§ Source excerpt
··········
Inspired by the world of indoor-kite flying and stories such as The Snowman and The Red Balloon, Kite is a play without words, with originally composed music, dance, puppetry and of course kites.

From acclaimed theatre company The Wrong Crowd, creators of inventive, playful and compelling new theatre this is a poignant love-song to the wind, freedom and the joy of play.

Wunderkammer. photos © Winfried Reinhardt
There’s a mini-season of micro-theatre with Catalan artists at Tate Modern and Southbank Centre, and magical marionettism from Figurentheater Tübingen at the Barbican February 2-6. A post show discussion will take place February 3.

Titled Wunderkammer, the creative team includes: Puppetry by Alice Therese Gottschalk. Raphael Mürle and Frank Soehnle. Wunderkammer music by Tamar Halperin and Michael Wollny. Custom-written compositions by Bradley Kemp. Choreography by Lisa Thomas. Costumes by Evelyne Meersschaut. Lighting by Christian Glötzner.

Three puppeteers welcome you to a cabinet of curiosities where rare artefacts and familiar objects, the wonderful and the mundane, come together in near-perfect equilibrium.

One by one they mysteriously emerge: a pair of golden hands caresses human hair, long-limbed figures dance and sway, two miniature musicians comically duel it out, and an unfathomable creature floats in air and water.

Demonstrating the allure and magnetism of string marionettes, Frank Soehnle returns to the festival with a company of renowned German puppeteers who visibly orchestrate their strange cast with utmost grace, eliciting the subtlest expressions of movement. Referencing art, science and the natural world through their mystical creations, they all interact and elegantly play to the tempo of an atmospheric score. "Sweet, melancholic and sometimes tongue in cheek, Wunderkammer is a gem of puppet-theatre.

A workshop Things on Strings – a short introduction to the world of string puppets will be led by Frank Soehnle and Alice Therese Gottschalk at the Barbican on Saturday, February 10.

Aaneckxander. Photo by Bart
Aaneckxander by Belgiums Alexander Vantournhout & Bauke Lievens stages a UK premiere of "a tragic autobiography of the body," taking place at Jacksons Lane until January 24. An after show discussion occurs on Saturday, January 23.
··········
§ Material provided
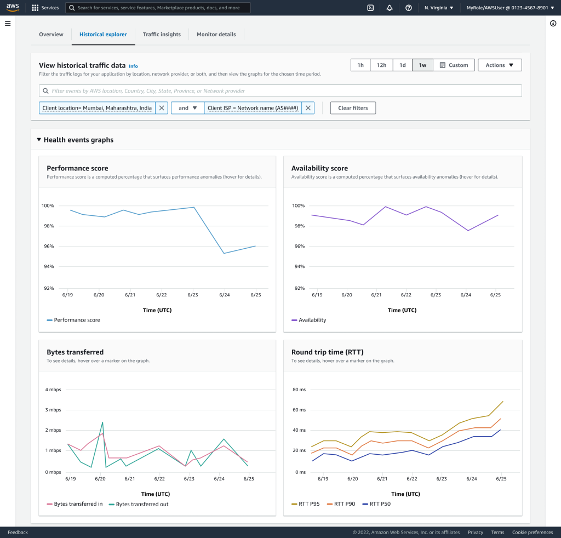Remove the Client ISP network filter
The height and width of the screenshot is (538, 561).
pos(308,108)
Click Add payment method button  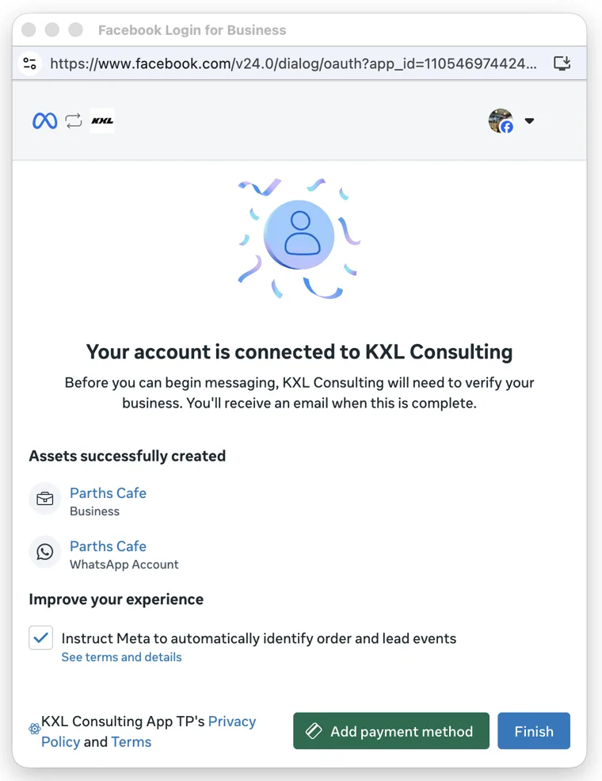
··········
§ Task list
[A] According to the theatre listings, what inspired Kite? Answer in one to three sentences.
[B] Print the part of the theatre listings that opens with the words containing "From acclaimed theatre" and closes with "joy of play.".

§ Answers to the exercise
[A] Kite was inspired by the world of indoor-kite flying and by stories such as The Snowman and The Red Balloon.

[B]
From acclaimed theatre company The Wrong Crowd, creators of inventive, playful and compelling new theatre this is a poignant love-song to the wind, freedom and the joy of play.